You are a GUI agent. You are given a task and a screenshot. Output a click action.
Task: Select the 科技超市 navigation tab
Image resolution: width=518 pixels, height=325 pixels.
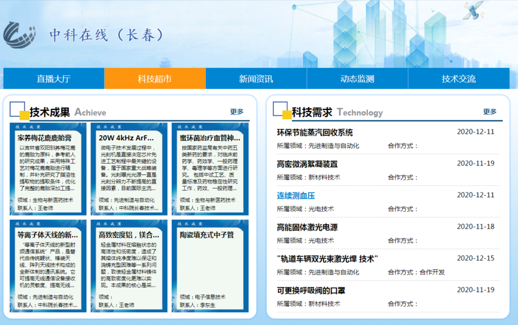pos(155,79)
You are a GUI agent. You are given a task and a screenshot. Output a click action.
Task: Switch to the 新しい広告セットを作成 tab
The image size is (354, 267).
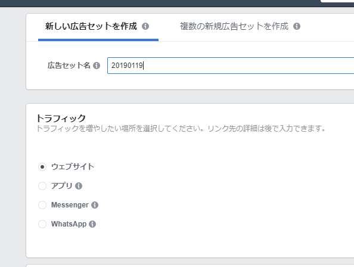pyautogui.click(x=91, y=26)
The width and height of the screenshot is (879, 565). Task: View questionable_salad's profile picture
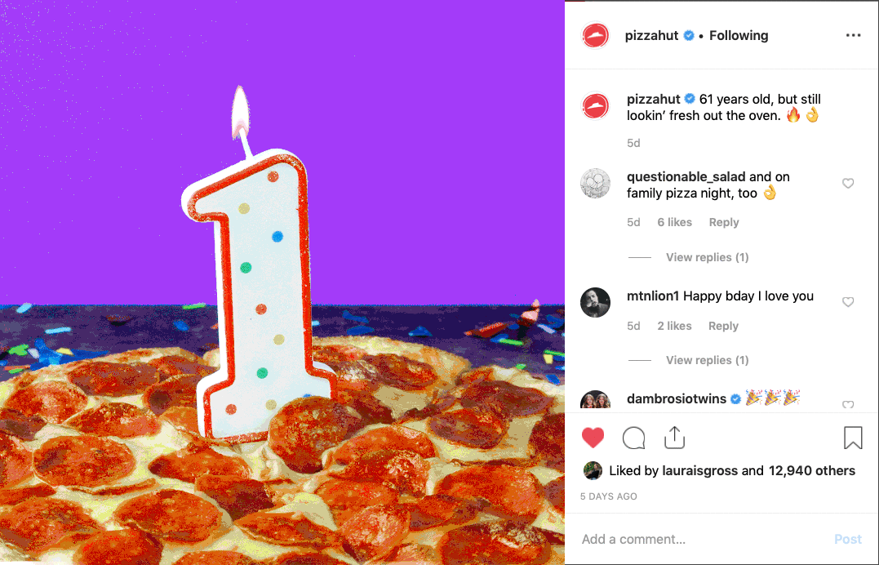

Exercise directions → Give the entries above again, exactly as written and free of images.

Answer box →
You are a GUI agent. You are given a task and a screenshot. Output a click action.
Task: Select the 科技超市 navigation tab
Image resolution: width=518 pixels, height=325 pixels.
pos(155,79)
You are a GUI agent. You are given a task and a screenshot. Output a click action.
Task: Switch to the 新しい広告セットを作成 tab
The image size is (354, 267).
pyautogui.click(x=91, y=26)
The width and height of the screenshot is (879, 565). Task: View questionable_salad's profile picture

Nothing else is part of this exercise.